*DOEL 1*. Citeer uit de tekst over spitsstroken letterlijk het stuk vanaf "Wacht op hulp" tot en met "met extra beveiligingssignalisatie.".

☆ ☆ ☆

Een spitsstrook heeft geen vaste maximumsnelheid. De rijstrooksignalisatie ter plaatse geeft aan welke snelheid op dat moment is toegelaten.

 

Tot waar geldt de snelheidsbeperking op de rijstrooksignalisatie?

Hoe werkt rijstrooksignalisatie?

 

 

 

 

Wat moet ik doen als ik pech heb ter hoogte van een spitsstrook? 


Breng uzelf in veiligheid  
  • Probeer met uw voertuig één van de pechhavens naast de spitsstrook te bereiken, zelfs als de spitsstrook gesloten is. Naast de spitsstrook is er immers geen pechstrook. Een pechhaven (of vluchthaven) is een korte strook rechts van de snelweg waarnaar een voertuig kan uitwijken bij problemen.
  • Kan u geen pechhaven bereiken? Zet uw wagen dan op de spitsstrook uiterst rechts, zo dicht mogelijk tegen de vangrail. Zet uw beide richtingsaanwijzers aan.
  • Stap uit langs de passagierskant(!) met een fluovestje aan (wegcode artikel 51.4 link naar externe website )
  • Plaats de gevaarsdriehoek minstens 100m stroomopwaarts van uw voertuig (wegcode artikel 51.1 link naar externe website )
  • Neem samen met uw passagiers (!) onmiddellijk plaats achter de vangrail (!) en ga ruim verderop staan. Een onoplettende chauffeur kan uw voertuig aanrijden. 

 

 
 
Wacht op hulp

  • Bel het noodnummer 101 indien mogelijk. Deze dienst zal de federale wegenpolitie en het verkeerscentrum inlichten. 

Het Verkeerscentrum kan u, als beheerder van de spitsstroken, via zijn camera’s reeds hebben opgemerkt. Een verkeersoperator zal de spitsstrook dan onmiddellijk afsluiten door een rood kruis op de dynamische signalisatie te plaatsen. De wegenpolitie komt zo snel mogelijk ter plaatse met extra beveiligingssignalisatie.

 

 

 

 

Waarom zijn er geen spitsstroken op snelwegen NAAR de ringwegen van Brussel en Antwerpen? 

 

Een spitsstrook is pas nuttig als het verkeer aan het einde ervan aan volle capaciteit vrij kan uitstromen. De snelwegen WEG van Antwerpen en Brussel hebben doorgaans een vrije uitstroom. Daar zijn meestal geen grote knelpunten of wegversmallingen die een goede doorstroming verhinderen. Het extra verkeer dat via de spitsstrook wordt aangevoerd kan dus vlot weg.

☆ ☆ ☆

*DOEL 2*. Druk uit de records ongewijzigd de regels af vanaf de regel met "How do I perform: Click the Lv level badge?" tot en met de regel met "The width and height of the screenshot is (1258, 635).". Geef alleen die regels.

*UITTREKSEL GEGEVENS*.
☆ ☆ ☆

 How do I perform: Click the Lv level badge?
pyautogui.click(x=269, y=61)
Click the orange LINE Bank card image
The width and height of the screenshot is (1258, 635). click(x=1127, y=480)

☆ ☆ ☆

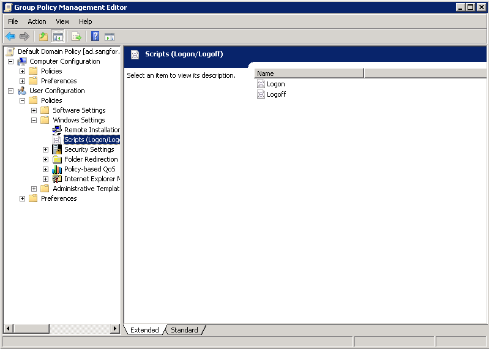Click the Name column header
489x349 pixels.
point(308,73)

☆ ☆ ☆

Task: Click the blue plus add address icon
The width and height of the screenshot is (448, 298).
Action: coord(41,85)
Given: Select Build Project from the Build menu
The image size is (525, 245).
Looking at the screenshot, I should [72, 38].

☆ ☆ ☆

*DEFINITIEF ANTWOORD 1*.
Wacht op hulp

  • Bel het noodnummer 101 indien mogelijk. Deze dienst zal de federale wegenpolitie en het verkeerscentrum inlichten. 

Het Verkeerscentrum kan u, als beheerder van de spitsstroken, via zijn camera’s reeds hebben opgemerkt. Een verkeersoperator zal de spitsstrook dan onmiddellijk afsluiten door een rood kruis op de dynamische signalisatie te plaatsen. De wegenpolitie komt zo snel mogelijk ter plaatse met extra beveiligingssignalisatie.

*DEFINITIEF ANTWOORD 2*.
 How do I perform: Click the Lv level badge?
pyautogui.click(x=269, y=61)
Click the orange LINE Bank card image
The width and height of the screenshot is (1258, 635). click(x=1127, y=480)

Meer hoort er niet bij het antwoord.